Kimble was a very remarkable fellow not only as a machinist boring and choking shotgun barrels, but he was also granted a number of different patents in other areas.   His most important contribution to trap shooters was his "Peoria Blackbird" clay pigeon.   In Kimble's words a dead ringer for today's clay target.   His name and shooting feats are now just a dim memory to most trap shooters, especially the young shooters who have never heard of him.   His great strength and stamina are truly remarkable as Kimble weighed only 140 pounds.   Yet he shot his huge 6 bore in many different trap shooting events with deadly efficiency as his many records of long runs on both live birds and clay targets prove.   Just try to imagine the fatigue from dumping powder, ramming wads, then dropping shot down a muzzle loading shotgun's bore hundreds of times in a days shooting event!   The old expression when men were men is surely true, when I think of Fred Kimble's shooting feats that have taken place well over 100 years ago in my home state of Illinois.   I think old Kimble would really get a kick, excuse the pun or lack of it, out of modern trap shooters guns with all their gadgets, like screw in chokes, adjustable ribs and stocks, plastic shot shells, plastic wads, etc.

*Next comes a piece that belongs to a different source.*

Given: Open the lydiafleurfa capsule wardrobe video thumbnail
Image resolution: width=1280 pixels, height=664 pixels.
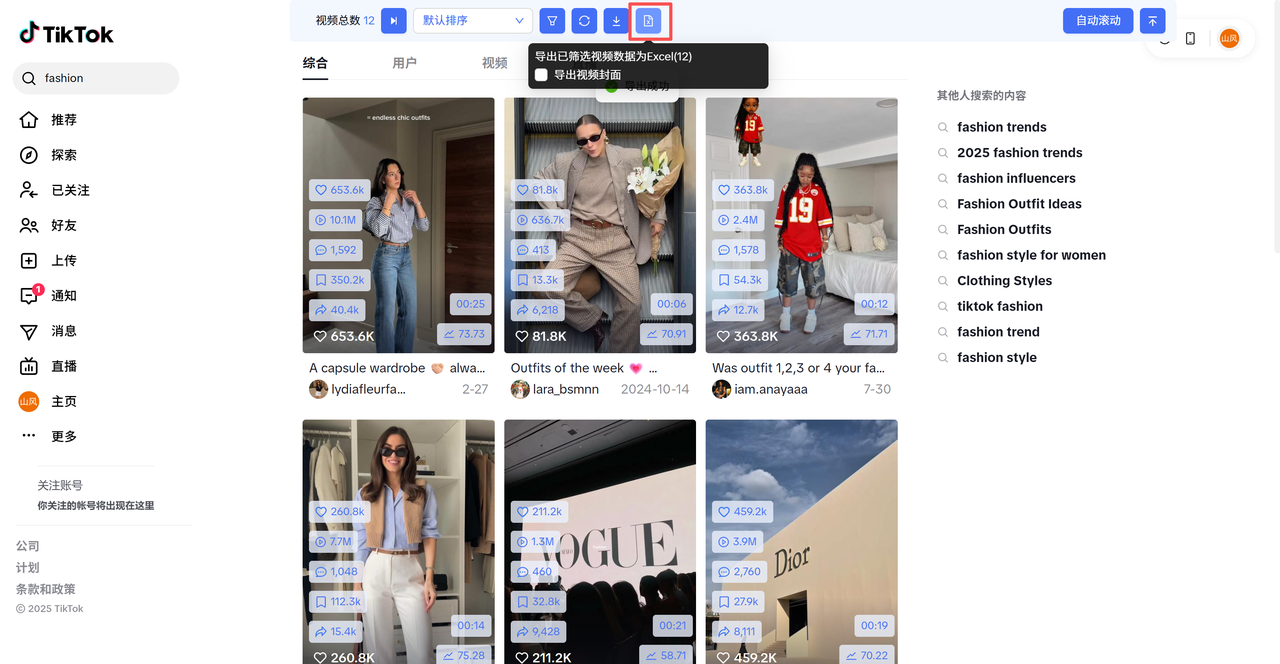Looking at the screenshot, I should coord(398,225).
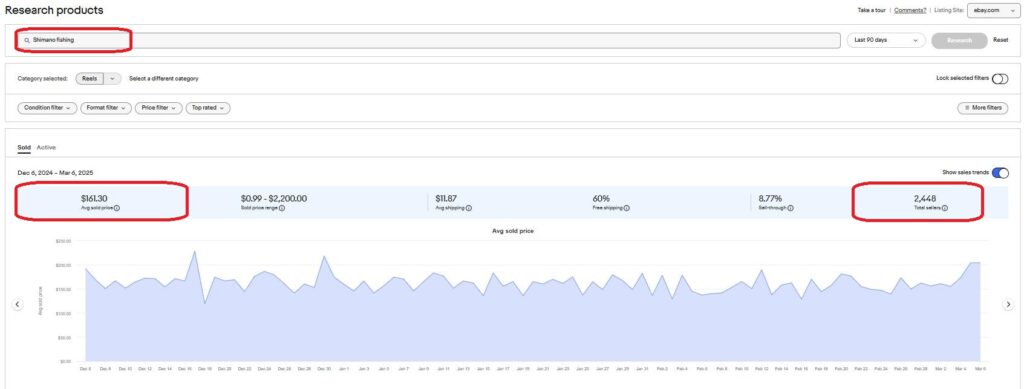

I would like to thank Slaton White of Field & Stream magazine for giving me permission for reprinting a portion of the article "Burning Powder".   Also a big thanks to Edna Shalev for taking the time out of her busy work schedule for photocopying part one of this original article as it appeared in Jan 1930, Field & Stream.

One incredible duck hunt that Fred Kimble and some hunting friends very much enjoyed was at the mouth of the Sangamon River and on down river near the little town of Meredosia.   The net result of the exploit of the hunting party was 1744 ducks, 23 brants, and 53 geese.   Just imagine a wildfowl bag total of 1820 birds in a weeks time.   Birds were not wasted, being sold for $4.00 a dozen at a St. Louis market.   Duck hunting on the Illinois River back then was beyond our biggest dreams.   The above information is from The Life and Times of Fred Kimble by John N. Davis taken from Page 22 of the above book dated March 23, 1870 "Peoria Daily" transcript.   Contact John Davis, PO Box 622, Vienna, GA 31092 for a copy of this wonderful book.

Hopefully readers will truly enjoy reading this remarkable trap shooting history and duck hunting exploits from so many years gone by with as much enjoyment as I have!